▶ _TASK DIRECTIONS_
Go to the line below that has "Given: Select the Meetings tab in navigation", print it and each line after it exactly, and stop after the line that has "This screenshot has height=306, width=418."; leave out pictures.

▶ _STORED DATA_
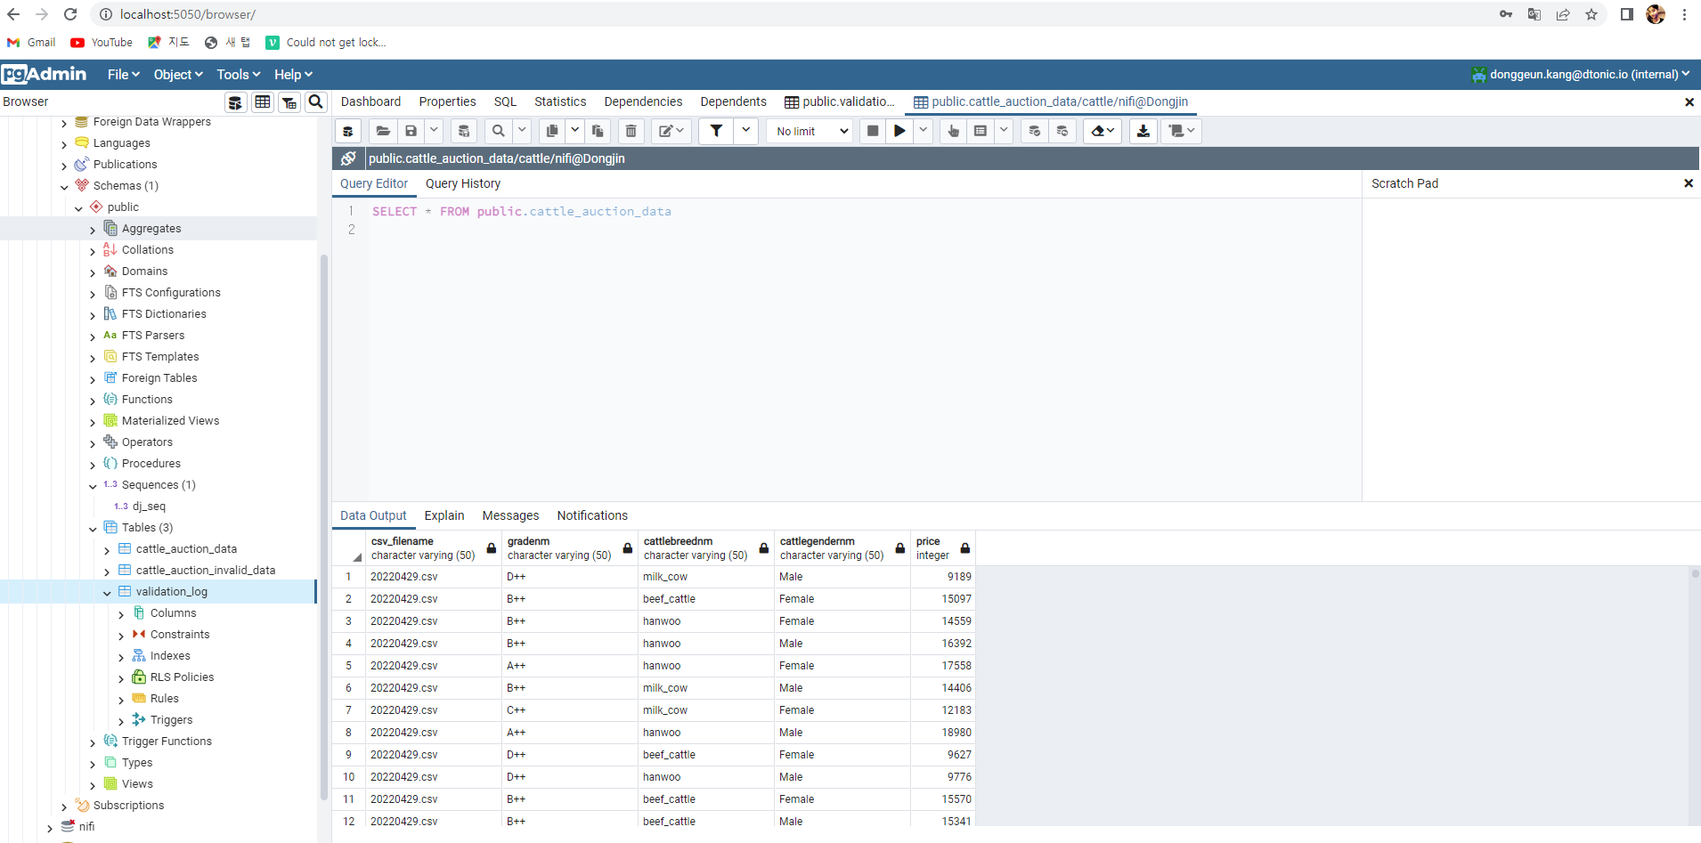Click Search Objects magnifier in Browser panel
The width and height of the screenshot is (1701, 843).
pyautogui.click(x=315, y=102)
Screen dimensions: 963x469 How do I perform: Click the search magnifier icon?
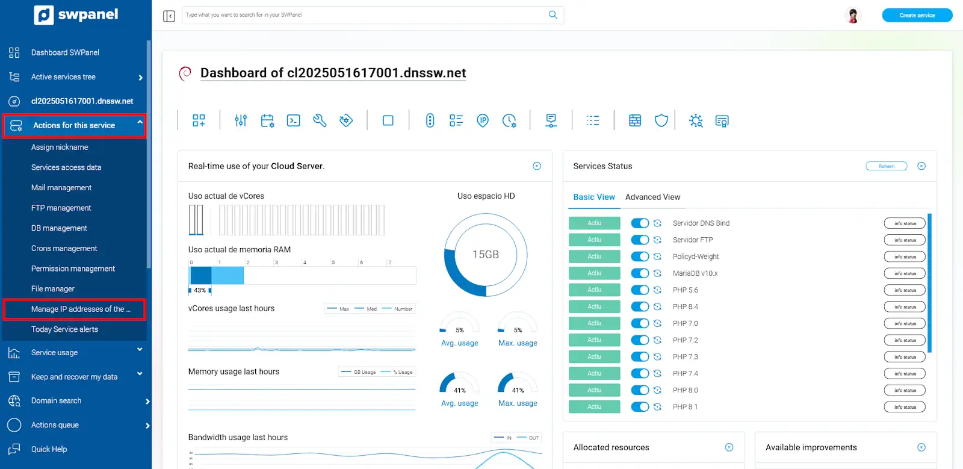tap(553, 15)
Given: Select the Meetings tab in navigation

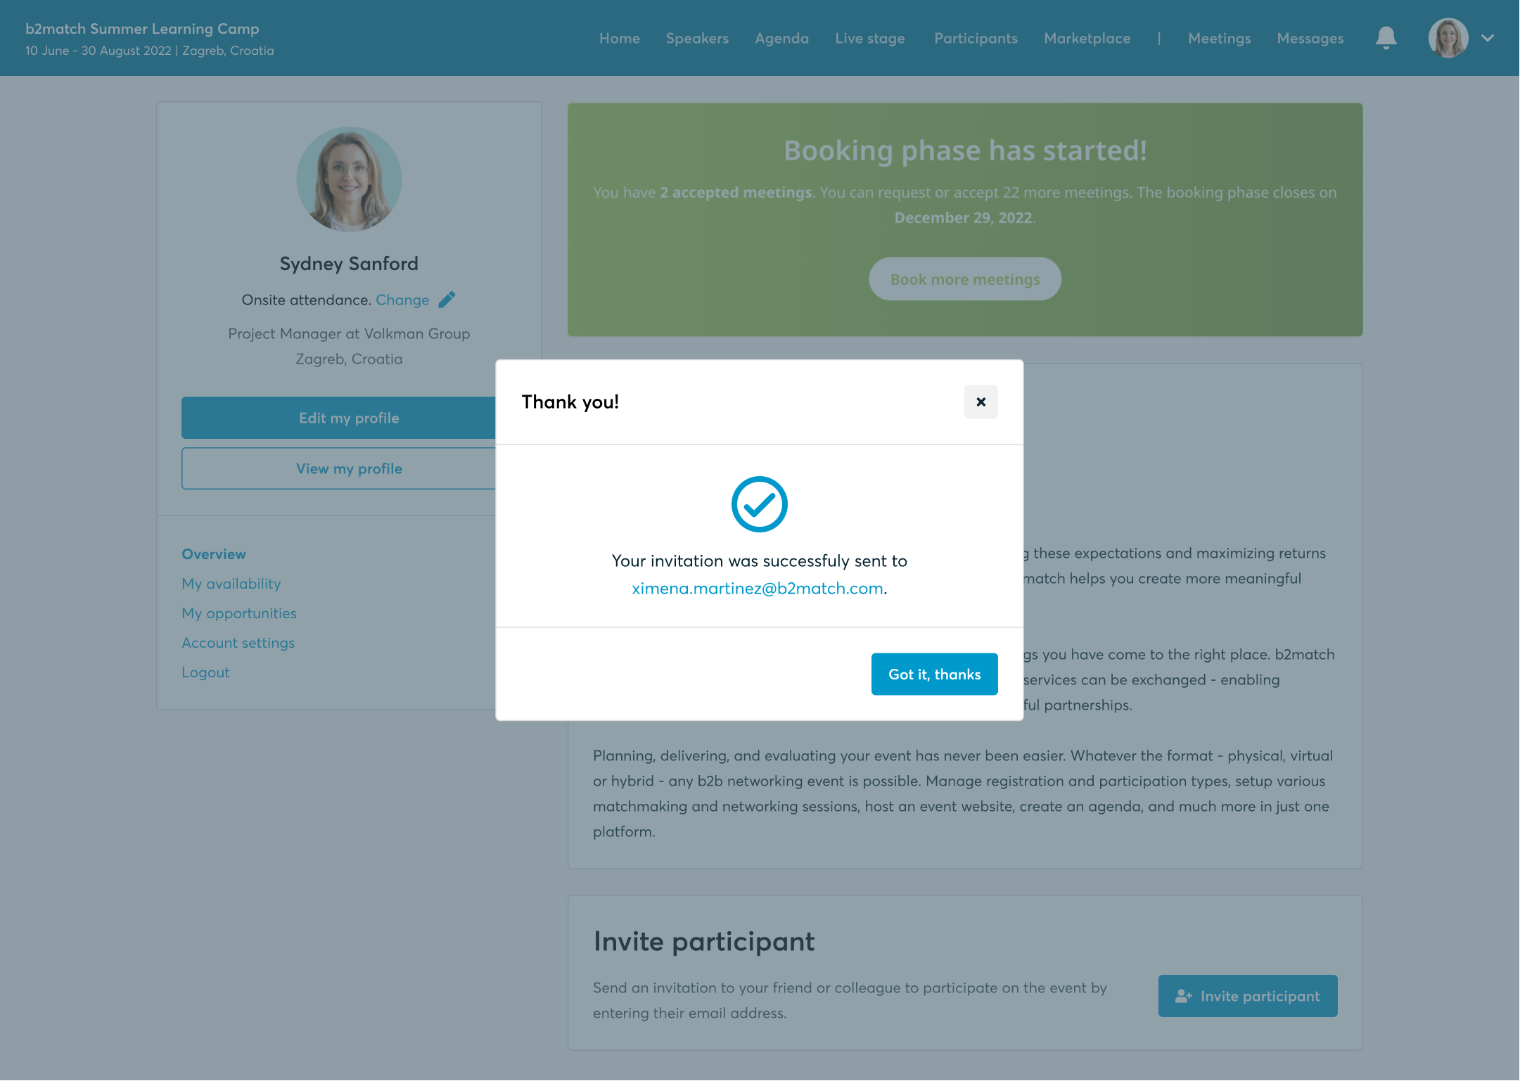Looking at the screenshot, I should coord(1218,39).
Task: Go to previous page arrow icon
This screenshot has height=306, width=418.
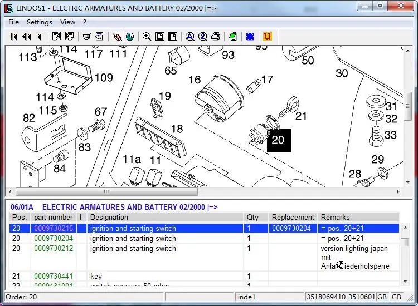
* * *
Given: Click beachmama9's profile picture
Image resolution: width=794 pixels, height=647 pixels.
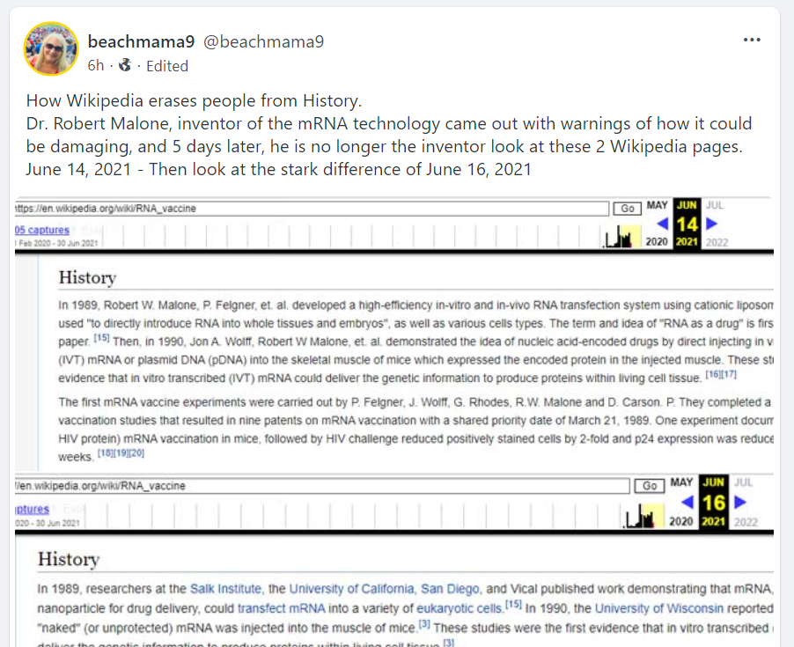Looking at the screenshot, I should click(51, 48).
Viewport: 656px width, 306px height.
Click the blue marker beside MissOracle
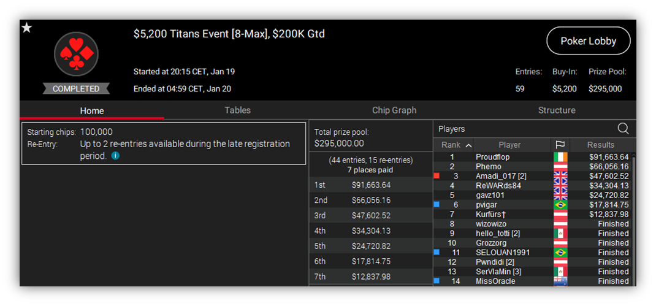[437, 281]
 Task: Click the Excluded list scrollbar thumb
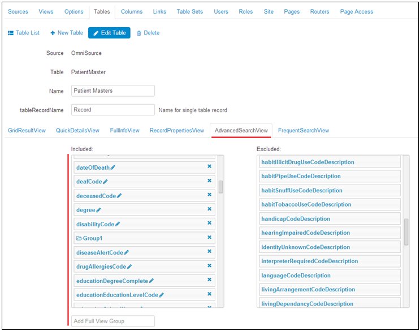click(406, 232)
...
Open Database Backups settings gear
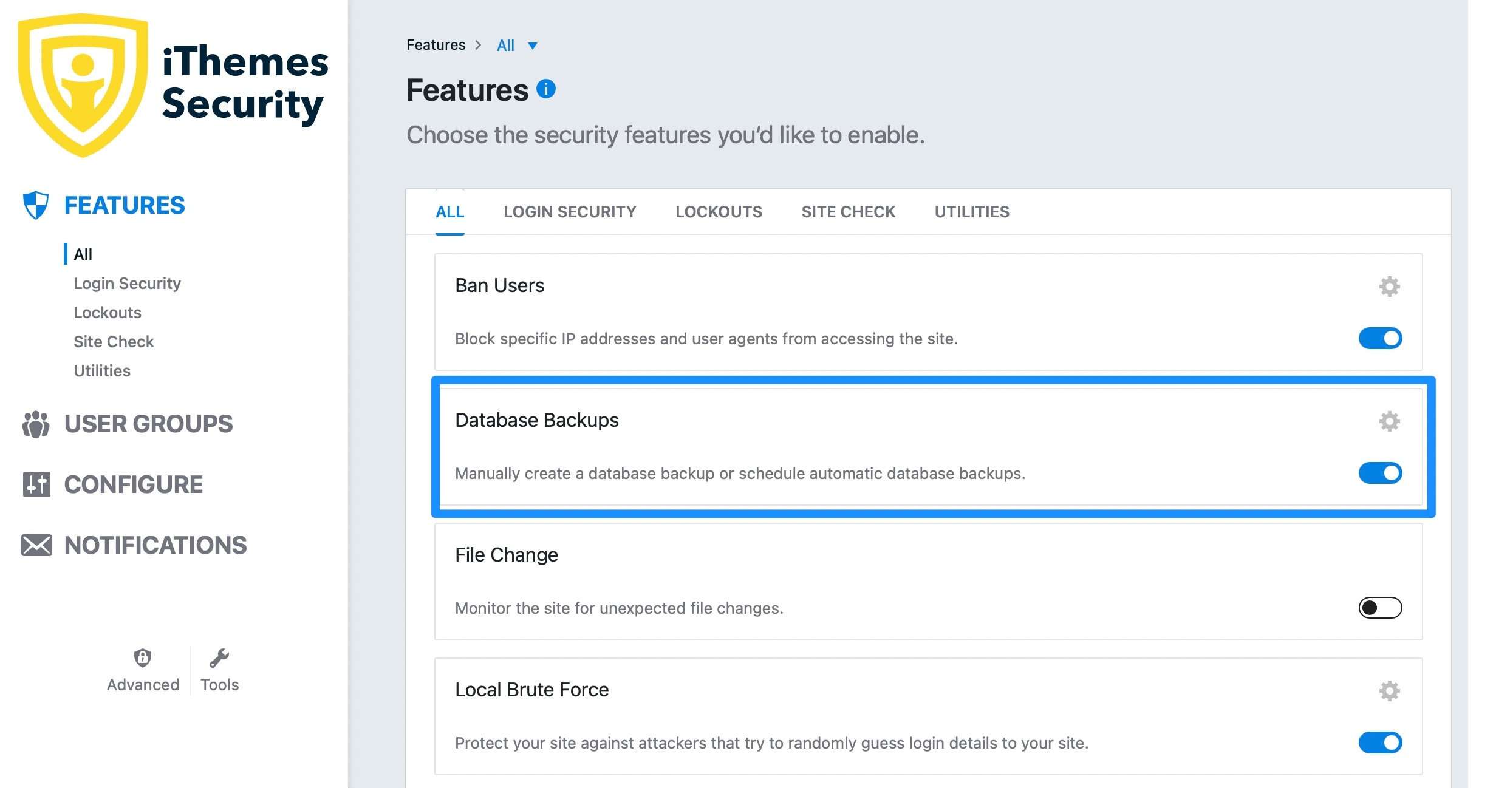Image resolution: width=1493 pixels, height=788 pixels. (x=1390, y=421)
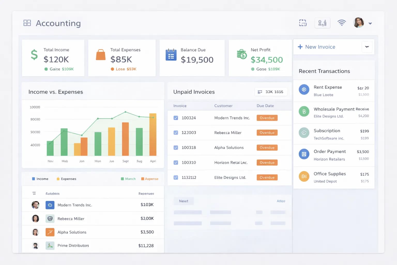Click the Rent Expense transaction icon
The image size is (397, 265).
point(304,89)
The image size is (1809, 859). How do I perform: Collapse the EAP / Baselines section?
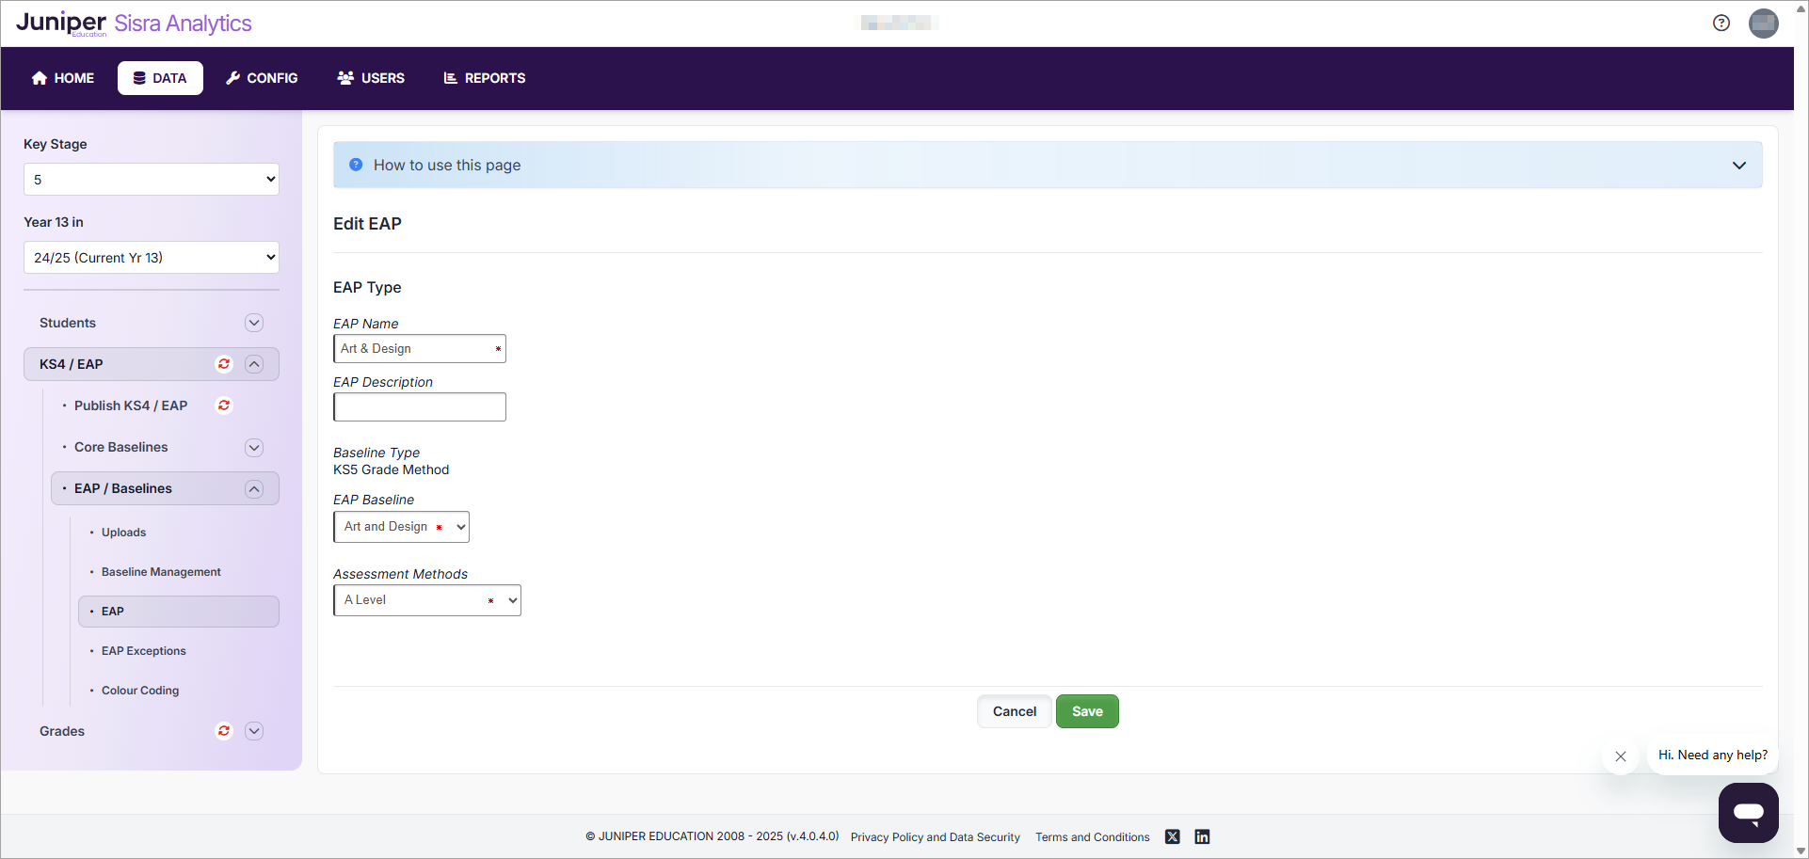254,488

▶ _EXERCISE OUTPUT_
Given: Select the Meetings tab in navigation

Looking at the screenshot, I should coord(1218,39).
Task: Go to previous page arrow icon
This screenshot has height=306, width=418.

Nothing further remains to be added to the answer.